Après le Congrès fameux tenu à Gênes en 1892, la rupture entre socialistes-autoritaires et anarchistes devint définitive. Ce Congrès marqua dans l’histoire du parti socialiste italien une date importante et pour le mouvement anarchiste son vrai départ. Deux orateurs se signalèrent dans la défense du point de vue anarchiste : Luigi Galleani et Pietro Gori. Ce dernier — qui avait commencé sa vie militante dans les rangs de l’Internationale, à Livourne et à Pise — prenait depuis quelques années une part active à la vie du « Parti ouvrier », lequel réunissait des éléments révolutionnaires et égalitaires, libertaires et autoritaires.
De même qu’il contribua à donner, à une heure importante de son histoire, son caractère propre au mouvement anarchiste, il allait devenir, tant par la plume que par la parole, le propagandiste infatigable des idées anarchistes. Enthousiaste, fervent et inlassable, il se donna tout entier au mouvement et, en Italie d’abord, puis à l’étranger, il porta sa parole chaude et passionnée qui savait séduire et persuader.
Il naquit à Messine, le 14 août 1865. De son père, qui fut soldat et conspirateur pour l’indépendance de l’Italie, il avait hérité la fermeté du combattant ; de sa mère, tendre et cultivée, la cordialité du militant et la passion du chercheur.
Il fit ses études classiques et universitaires d’abord à Livourne puis à Pise et c’est durant ces années d’étudiant dans ces deux villes qu’il se familiarisa avec les idées socialistes, puis devint anarchiste.
C’était alors, pour l’anarchisme, en Italie, des années particulièrement pénibles au cours desquelles police et magistrature frappaient d’autant plus durement les militants que les idées exposées par ces derniers trouvaient auprès des masses une audience toujours plus grande.
Sous l’influence de Bakounine — qui apportait en Italie les idées révolutionnaires de l’Internationale et y faisait une active propagande (en opposition aux conceptions mystico-politiques de Mazzini) — des hommes comme Cafiero, Favelli et Costa donnèrent une vigoureuse impulsion au mouvement socialiste-libertaire naissant.

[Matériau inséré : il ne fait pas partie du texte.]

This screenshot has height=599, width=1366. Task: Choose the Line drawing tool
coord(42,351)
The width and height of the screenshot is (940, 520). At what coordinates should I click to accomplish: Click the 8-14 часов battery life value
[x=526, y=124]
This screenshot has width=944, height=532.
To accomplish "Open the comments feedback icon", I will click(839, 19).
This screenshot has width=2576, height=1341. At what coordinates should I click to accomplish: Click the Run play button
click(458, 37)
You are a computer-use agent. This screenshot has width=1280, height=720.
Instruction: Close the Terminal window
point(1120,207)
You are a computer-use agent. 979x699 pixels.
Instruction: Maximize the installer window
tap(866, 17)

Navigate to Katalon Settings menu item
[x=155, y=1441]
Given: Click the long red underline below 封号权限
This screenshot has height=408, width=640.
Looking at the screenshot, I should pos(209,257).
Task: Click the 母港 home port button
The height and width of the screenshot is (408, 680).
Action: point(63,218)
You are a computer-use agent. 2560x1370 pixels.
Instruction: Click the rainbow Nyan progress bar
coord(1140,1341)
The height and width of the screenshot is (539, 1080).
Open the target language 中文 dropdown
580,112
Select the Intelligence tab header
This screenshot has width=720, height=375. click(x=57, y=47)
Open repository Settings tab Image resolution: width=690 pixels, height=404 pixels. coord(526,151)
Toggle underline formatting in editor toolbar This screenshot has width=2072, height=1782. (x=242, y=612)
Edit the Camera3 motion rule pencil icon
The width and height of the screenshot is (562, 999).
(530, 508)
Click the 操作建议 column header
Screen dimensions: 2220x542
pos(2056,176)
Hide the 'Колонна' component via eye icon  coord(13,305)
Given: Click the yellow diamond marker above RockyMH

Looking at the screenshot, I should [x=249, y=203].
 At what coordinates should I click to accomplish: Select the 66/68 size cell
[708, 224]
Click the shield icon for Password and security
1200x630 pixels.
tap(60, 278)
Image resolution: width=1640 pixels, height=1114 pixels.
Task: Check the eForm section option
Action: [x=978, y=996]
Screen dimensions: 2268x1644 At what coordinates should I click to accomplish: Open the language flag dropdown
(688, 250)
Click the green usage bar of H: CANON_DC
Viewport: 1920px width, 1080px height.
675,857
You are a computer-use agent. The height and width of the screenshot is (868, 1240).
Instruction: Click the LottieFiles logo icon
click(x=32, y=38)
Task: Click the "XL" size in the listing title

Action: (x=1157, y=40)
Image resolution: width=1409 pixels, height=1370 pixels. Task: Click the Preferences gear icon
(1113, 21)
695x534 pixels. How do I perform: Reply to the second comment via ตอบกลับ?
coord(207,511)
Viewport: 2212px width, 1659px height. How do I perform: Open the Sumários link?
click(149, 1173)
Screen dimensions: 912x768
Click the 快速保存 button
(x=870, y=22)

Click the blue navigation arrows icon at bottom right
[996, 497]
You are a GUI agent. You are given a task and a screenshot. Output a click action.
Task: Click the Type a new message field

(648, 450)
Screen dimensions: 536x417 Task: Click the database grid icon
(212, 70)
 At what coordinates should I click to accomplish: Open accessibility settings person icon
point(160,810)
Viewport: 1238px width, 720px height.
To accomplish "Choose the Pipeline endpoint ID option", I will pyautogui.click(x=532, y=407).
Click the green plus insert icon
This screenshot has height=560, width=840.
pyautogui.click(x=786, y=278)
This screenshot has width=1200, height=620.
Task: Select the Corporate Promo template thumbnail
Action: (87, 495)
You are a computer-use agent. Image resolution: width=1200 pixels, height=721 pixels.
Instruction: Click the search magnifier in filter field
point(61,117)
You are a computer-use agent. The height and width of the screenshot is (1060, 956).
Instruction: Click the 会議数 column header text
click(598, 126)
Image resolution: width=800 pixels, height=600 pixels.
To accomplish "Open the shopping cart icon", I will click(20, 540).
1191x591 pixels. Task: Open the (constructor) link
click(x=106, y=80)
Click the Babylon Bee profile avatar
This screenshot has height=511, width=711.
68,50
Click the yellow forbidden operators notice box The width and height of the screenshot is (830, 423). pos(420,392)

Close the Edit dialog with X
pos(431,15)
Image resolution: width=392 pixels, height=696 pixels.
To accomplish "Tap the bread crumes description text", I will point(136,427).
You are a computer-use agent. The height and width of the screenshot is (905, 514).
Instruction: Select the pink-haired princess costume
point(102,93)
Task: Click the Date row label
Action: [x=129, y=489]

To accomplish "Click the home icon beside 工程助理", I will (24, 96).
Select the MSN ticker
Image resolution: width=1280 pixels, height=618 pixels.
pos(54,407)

C’est en 1885 que le jeune Gori, encore étudiant, adhéra à ce mouvement, et en 1887 qu’il connut son premier procès pour la publication d’une brochure : Pensées rebelles qui rapporta à son auteur une année de prison. Par la suite, cette brochure connut plusieurs dizaines d’éditions, mais aucun juge n’y trouva plus alors matière à poursuites.
Malgré les persécutions — les adhérents à l’Internationale étaient présentés comme de dangereux malfaiteurs, sans cesse surveillés et persécutés par la police — Gori réussit à prendre ses grades universitaires, soutenant une thèse remarquablement courageuse à l’époque : La misère
et le crime.
En Italie, comme dans tous les pays, la vie du militant est jalonnée par les arrestations et les procès. Certains de ceux-ci, les plus importants, eurent lieu en 1887, 89, 90, 91, 94 et 98. En 1891, avant que la scission du parti ouvrier — lequel suivait encore les directives de la première Internationale — séparât les socialistes en autoritaires et libertaires, Gori prit part au Congrès de Capolago — congrès auquel participèrent des hommes comme Saverio Merlino, Malatesta et Almicare Cipriani — qui marqua le début d’un important développement de l’action et de la propagande anarchistes en Italie.
Devenu avocat, mais ne pouvant exercer à Livourne, à cause des continuelles provocations policières, Gori se rendit à Milan où, pensait-il, il lui serait plus aisé de travailler et de lutter. C’est dans cette ville qu’il fonda —aidé par un groupe d’étudiants et d’ouvriers — le journal l’Ami du peuple dont les vingt-sept numéros publiés furent systématiquement saisis et poursuivis.
De Milan, il accourait toujours là où la présence de l’avocat était jugée nécessaire, et de nombreuses plaidoiries prononcées par lui à cette époque sont restées célèbres.
Avant 1892, socialistes-légalitaires et socialistes-anarchistes (c’est ainsi que, pendant longtemps, on appela les anarchistes en Italie) unissaient leurs efforts et, parmi les seconds, nombreux étaient ceux qui avaient adhéré au « parti ouvrier ». Comme nous l’avons dit plus haut c’est précisément au Congrès de Gênes que les deux tendances se heurtèrent, d’où résulta la scission. Le « parti ouvrier » se fractionna en « parti socialiste » et « mouvement anarchiste ».